→ Items from a dataset
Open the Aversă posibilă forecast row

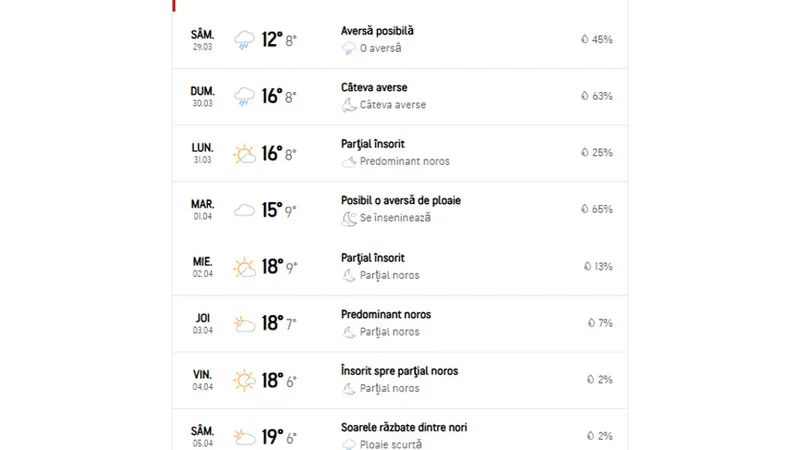point(400,40)
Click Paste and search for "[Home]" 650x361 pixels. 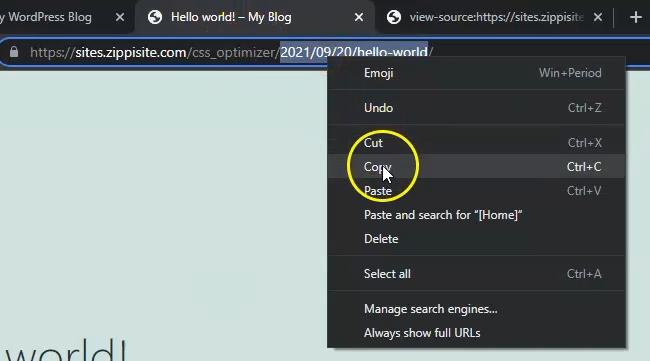(476, 215)
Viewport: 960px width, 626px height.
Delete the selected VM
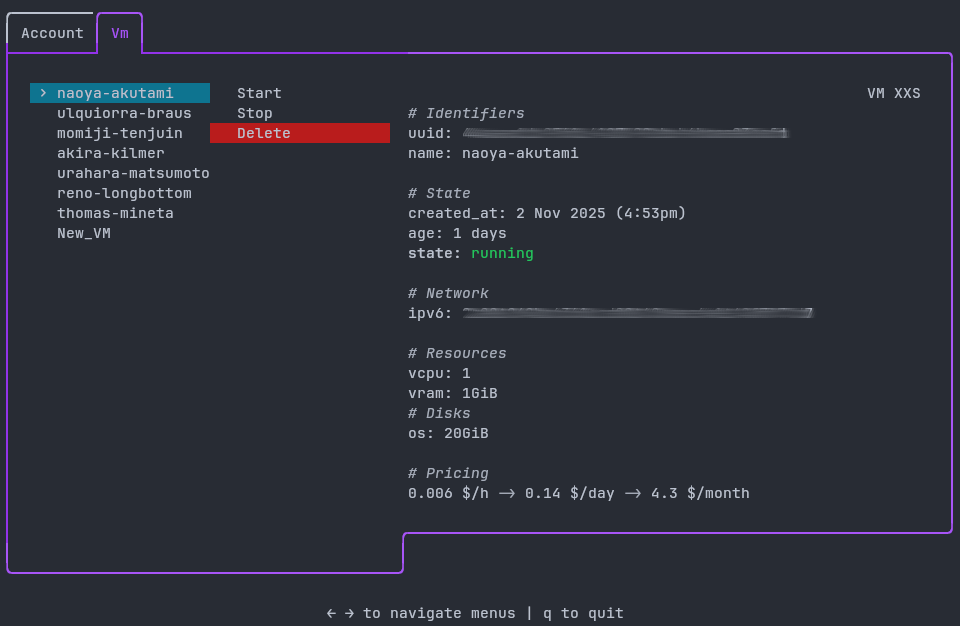click(x=264, y=133)
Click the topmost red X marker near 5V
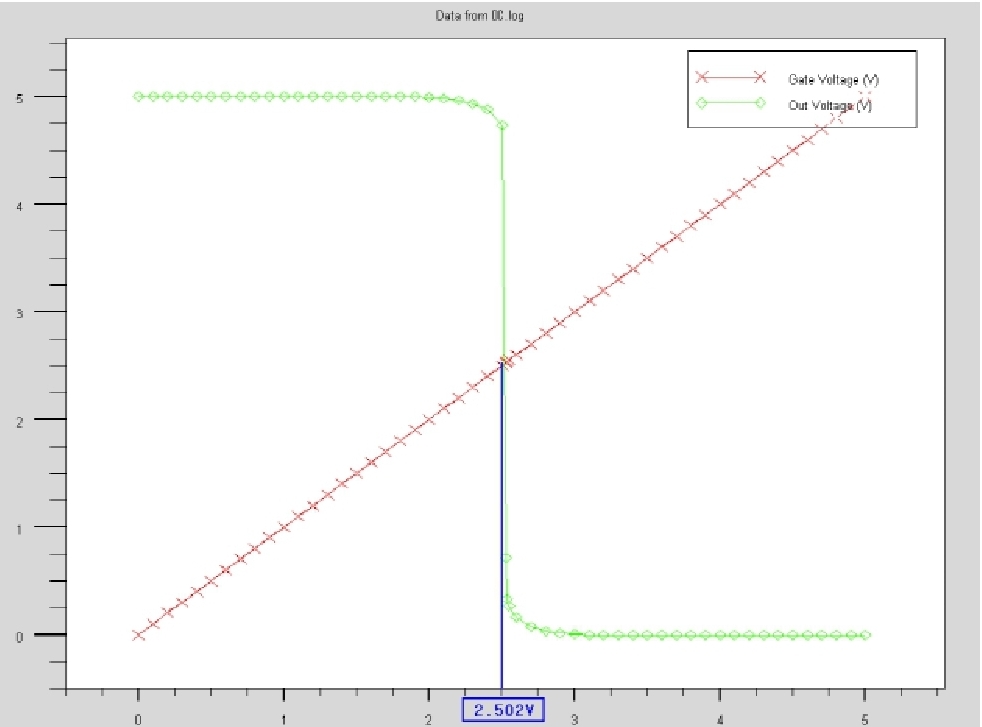 pyautogui.click(x=862, y=97)
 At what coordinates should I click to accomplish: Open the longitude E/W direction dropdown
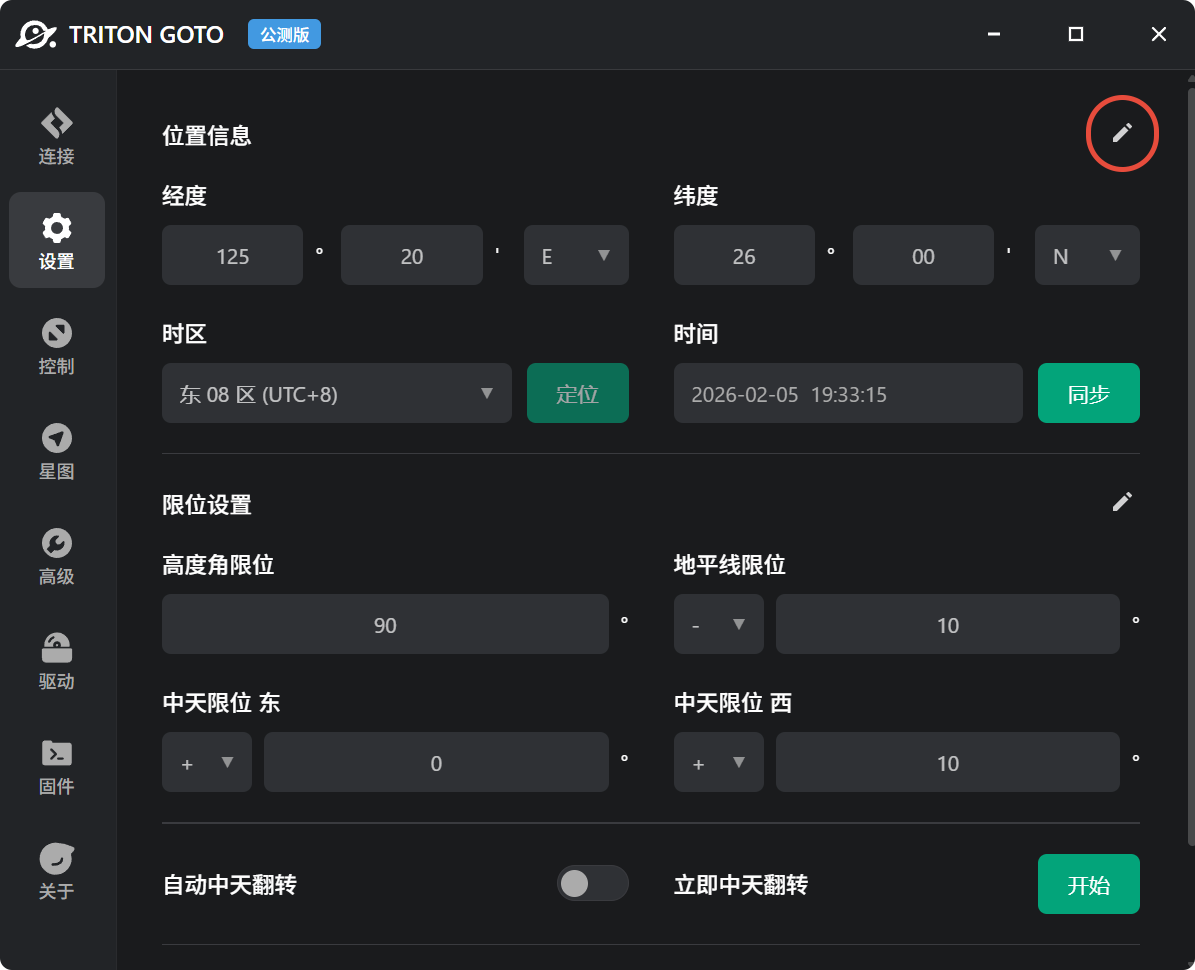click(576, 255)
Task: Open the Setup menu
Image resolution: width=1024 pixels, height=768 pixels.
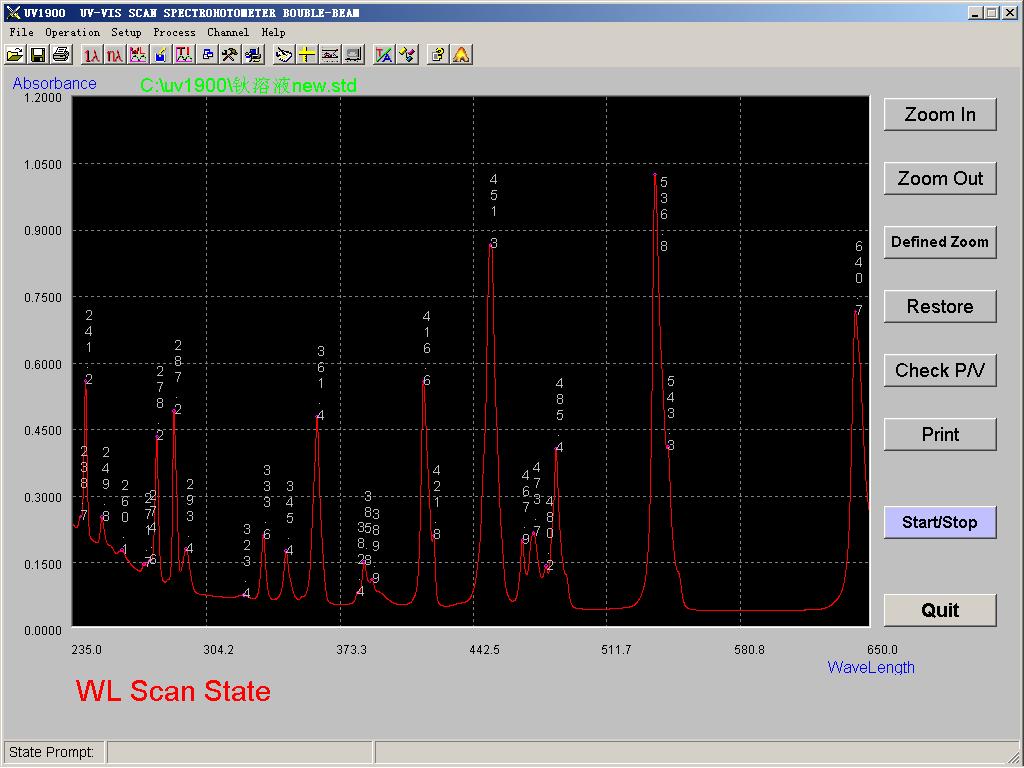Action: 126,32
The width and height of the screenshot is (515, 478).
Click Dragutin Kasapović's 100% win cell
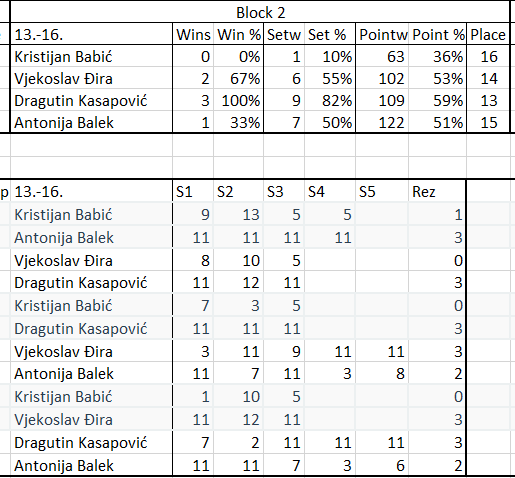pos(238,100)
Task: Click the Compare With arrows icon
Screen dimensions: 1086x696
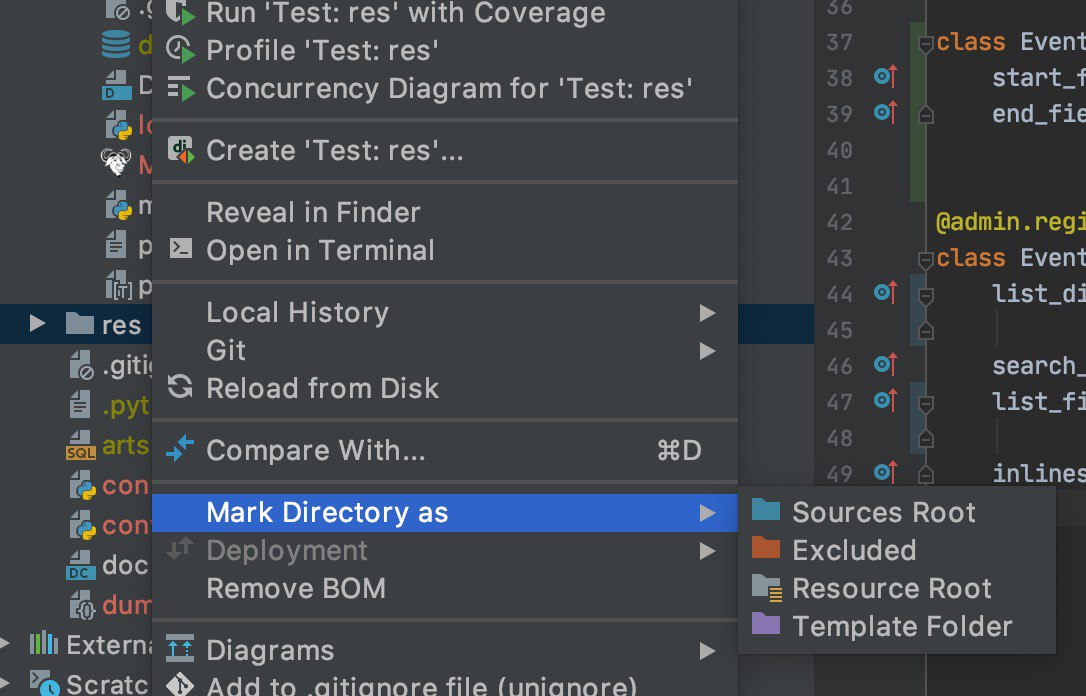Action: (180, 449)
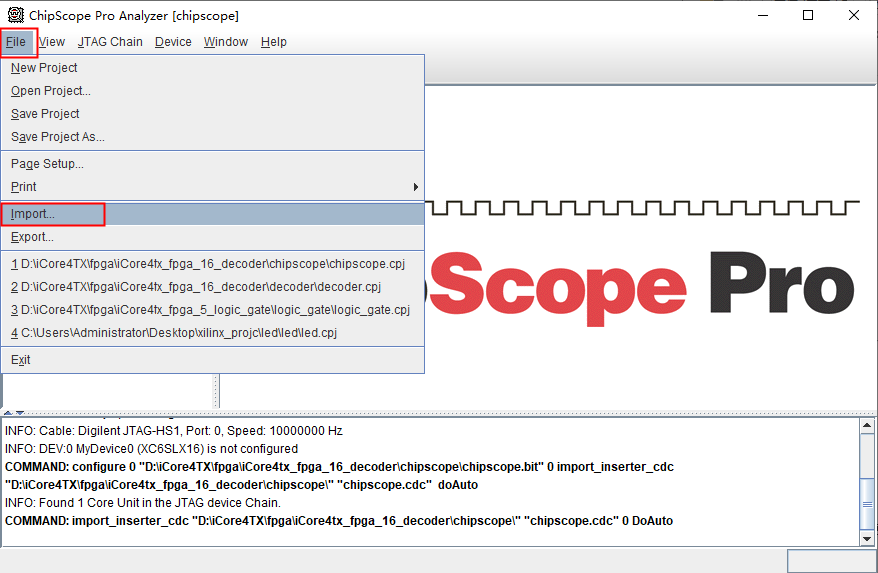Open recent project logic_gate.cpj
This screenshot has height=573, width=878.
pos(210,310)
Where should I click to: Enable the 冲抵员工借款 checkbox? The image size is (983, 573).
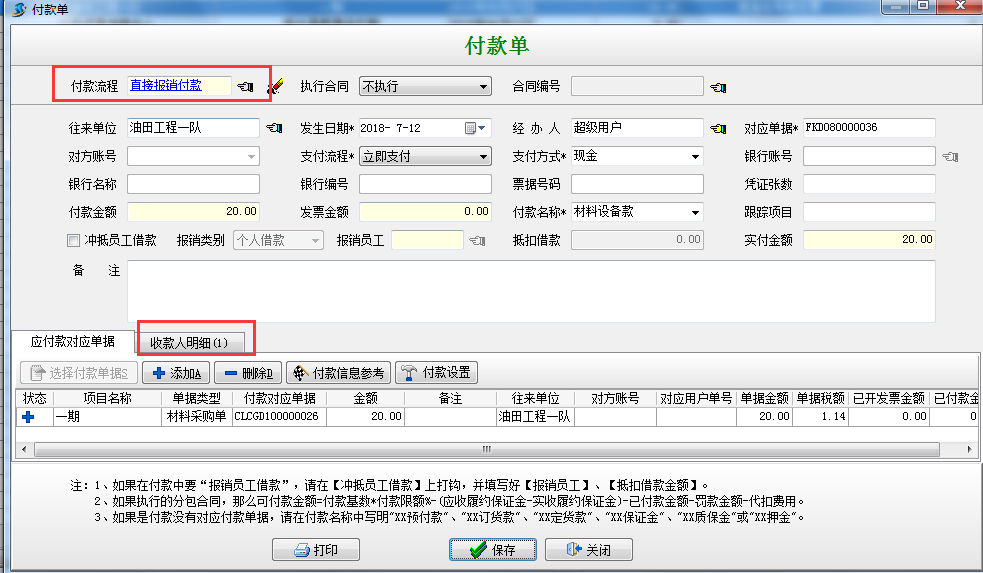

→ EXERCISE
Find the word "Task" in the entries, and copy every line it shows up in.

→ RESPONSE BELOW
Task: Open the Setup menu
Task: Click the Compare With arrows icon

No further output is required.